To confirm MAGEA3’s role, the researchers removed the gene in human liver cancer cell lines. They noted a significant decrease in cell proliferation, plus a 3-fold increase in the number of cells bearing a marker of programmed cell death.

They also dialed up MAGEA3 in a mouse model of liver cancer. Mice with over-expressed MAGEA3 died more quickly, confirming that the gene contributes to liver cancer progression, the team said. Further analysis revealed that MAGEA3 could stabilize levels of Survivin, a regulator that prevents programmed cell death, or apoptosis.

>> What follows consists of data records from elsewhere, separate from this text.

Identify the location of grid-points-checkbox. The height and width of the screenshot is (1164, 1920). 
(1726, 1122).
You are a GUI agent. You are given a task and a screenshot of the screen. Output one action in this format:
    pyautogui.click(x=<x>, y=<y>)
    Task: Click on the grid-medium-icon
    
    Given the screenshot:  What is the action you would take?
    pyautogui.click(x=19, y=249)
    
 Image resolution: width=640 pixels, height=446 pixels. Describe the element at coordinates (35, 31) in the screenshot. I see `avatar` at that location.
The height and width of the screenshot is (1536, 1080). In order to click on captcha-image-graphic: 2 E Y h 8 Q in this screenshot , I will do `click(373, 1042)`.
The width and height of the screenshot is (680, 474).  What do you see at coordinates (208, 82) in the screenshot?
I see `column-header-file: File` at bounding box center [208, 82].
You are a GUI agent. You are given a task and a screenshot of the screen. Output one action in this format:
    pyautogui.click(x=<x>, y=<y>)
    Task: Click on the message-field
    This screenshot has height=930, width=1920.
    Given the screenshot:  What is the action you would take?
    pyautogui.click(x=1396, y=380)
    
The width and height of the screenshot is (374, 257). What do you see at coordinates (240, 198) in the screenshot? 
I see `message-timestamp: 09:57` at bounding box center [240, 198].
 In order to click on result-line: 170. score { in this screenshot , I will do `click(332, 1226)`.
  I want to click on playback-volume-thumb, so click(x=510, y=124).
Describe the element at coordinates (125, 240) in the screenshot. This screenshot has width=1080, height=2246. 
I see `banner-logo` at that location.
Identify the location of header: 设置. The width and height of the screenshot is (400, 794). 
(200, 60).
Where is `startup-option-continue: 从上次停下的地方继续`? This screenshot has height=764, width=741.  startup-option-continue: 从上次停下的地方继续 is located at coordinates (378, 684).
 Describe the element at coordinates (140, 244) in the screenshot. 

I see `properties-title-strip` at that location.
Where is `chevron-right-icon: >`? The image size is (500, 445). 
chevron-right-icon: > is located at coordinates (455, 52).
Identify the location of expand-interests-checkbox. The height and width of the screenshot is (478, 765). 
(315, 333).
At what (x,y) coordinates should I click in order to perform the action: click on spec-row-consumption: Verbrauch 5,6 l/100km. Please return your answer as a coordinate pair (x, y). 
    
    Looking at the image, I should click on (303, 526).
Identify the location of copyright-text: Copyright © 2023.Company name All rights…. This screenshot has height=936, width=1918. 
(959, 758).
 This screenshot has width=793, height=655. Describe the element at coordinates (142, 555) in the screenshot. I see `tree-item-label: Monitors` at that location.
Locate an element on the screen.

Scientists have been searching for new ways to tackle liver cancer. A team at the University of Pittsburgh School of Medicine previously found the beta-catenin gene could activate the mTOR protein, which is a known cancer promoter. It found that organ rejection med rapamycin, an mTOR inhibitor, helped shrink liver tumors in mice.

A team at the University of California, San Francisco recently showed cancer cells could change gene expression in regulatory T cells in the liver to suppress cancer-killing T cells. They demonstrated that adding a CTLA-4 inhibitor could enhance the efficacy of PD-1 immune checkpoint inhibition in mice.

The MAGEA family of genes has been implicated in several cancers. The Icahn team’s findings support testing MAGEA3 inhibition in clinical trials for patient with primary liver cancer, Augusto Villanueva, M.D., Ph.D., the current study’s senior author, said in a statement. Future studies could search upstream of CTA regulation for more clues to developing drugs to specifically disrupt MAGEA3 function, the researchers suggested in the study.